Despite it’s glaring flaws and rather cluttered user interface, CityVille still had it going with its constant demand for new activity, requirement to carefully plan your next steps, and the ever-looming goal of creating your dream city. I definitely recommend trying it, well over FarmVille, but I warn you, you’re going to want a lot of friends to help out.

Aug 16

Google+ Games Review

I figured for studying purposes, I’d play the Google+ puzzle games, and see how they were like. I’m a sucker for puzzles game, after all, so I figured I’d play the following games: Angry Birds, Bejewled, Diamond Dash, and Bubble Island. In each game, since I’ve already played a game similar to these games already, I focused on the methods they seem to either monetize or advertise.

For advertising methods, Angry Birds was easily my favorite.

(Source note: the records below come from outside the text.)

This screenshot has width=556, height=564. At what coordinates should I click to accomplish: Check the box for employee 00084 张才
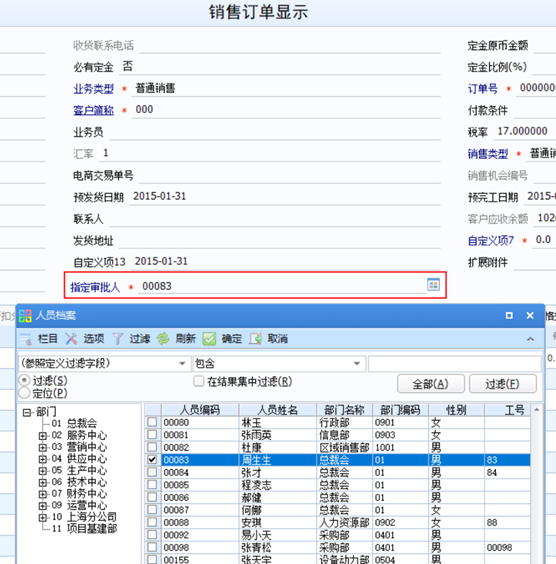click(152, 472)
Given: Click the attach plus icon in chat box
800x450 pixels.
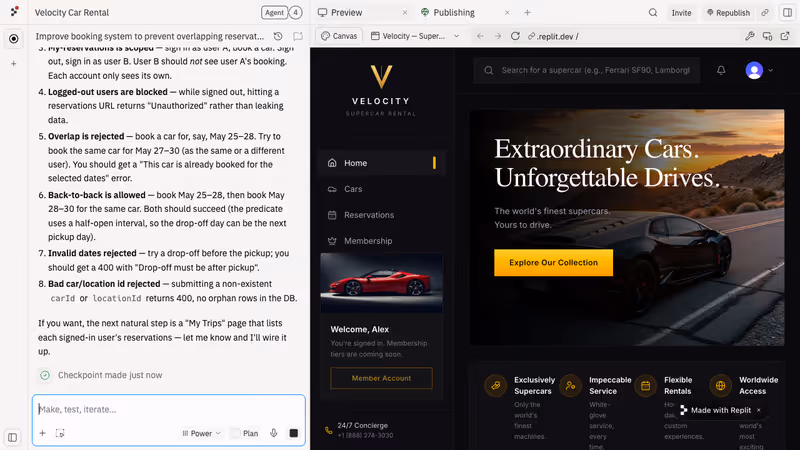Looking at the screenshot, I should click(42, 433).
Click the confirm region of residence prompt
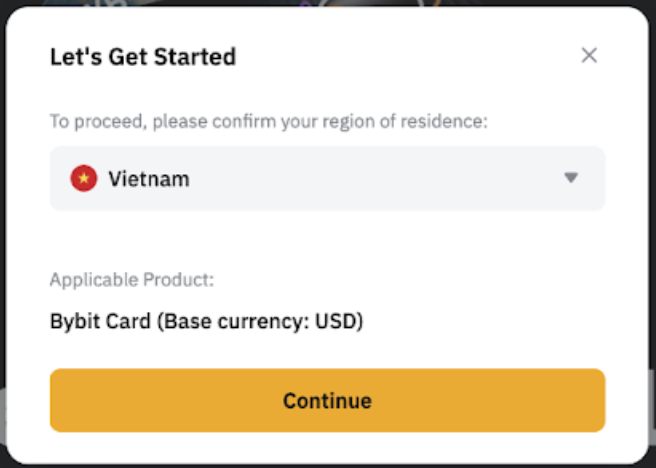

By starting a level, you’ll immediately notice a friend’s avatar on the upper-right-hand corner, indicating his/her best score, along with your own. It creates a friendly sense of competition with your friends, as everyone tries to beat everyone else’s score. If you complete a stage, and manage to topple your friends score, you’re given an opportunity to share that score, and/or brag to your lesser friends how you’ve managed to top their high score. The social aspect is beautifully integrated into the game, managing to be inviting and competitive, without being annoying.

Bejewled was comparatively interesting. The game lists a few power-ups right from the get-go, though only one is available. By playing a brief 10-seconds game, you can gain a few coins to purchase the listed power-ups, and try again. Reaching a certain score allows you to share that score to your friends. Also, if certain items seems too expensive, it seems you can pay-up real dollars to obtain more coins. I personally liked how the system doesn’t prevent you from obtaining power-ups; but you can get them faster if you pay. Since it doesn’t penalize non-payers, nobody gets left out.

Bubble Island, a Bubble-Bobble clone, plays pretty much as expected. It’s cluttered high scores UI, though, attempts way too hard to make you invite your friends. Practically every button (and there’s a lot, let me tell you) except one attempts to spam your stream or invite your friends directly. The last button leads you to the next stage. Perhaps the worst annoyance is the “retry level” system. While the game occasionally rewards you a free retry, the rest must be regained by inviting your friend. Essentially, if you fail a level without a retry, you can’t play the game anymore. This annoyance is somewhat disheartening, especially since the level progression was carefully calculated.

Diamond Dash, though, manages to make things worse. The Collapse clone requires that you pay one heart to progress through the game. Play enough games, then it’ll prevent you from playing further until you invite another friend. To play further without invites, you’ll have to refresh the page again, making the game go through the excruciating load screen. It’s high-scores panel manages to look exactly the same thing as Bubble Island as well. This was, by far, the least pleasant experience I had with these Google+ games.

Overall, I think Angry Birds shows the best way to implement Social competitions. The invites or share requests are non-intrusive, and context sensitive. Beat someone else? Brag about it! Can’t solve a puzzle? Ask your friends! Or, of course, just buy the black eagle (skip-level item). It encourages collaboration and creativity without being annoying about. This design is extremely encouraging, and I hope to see other games follow suit.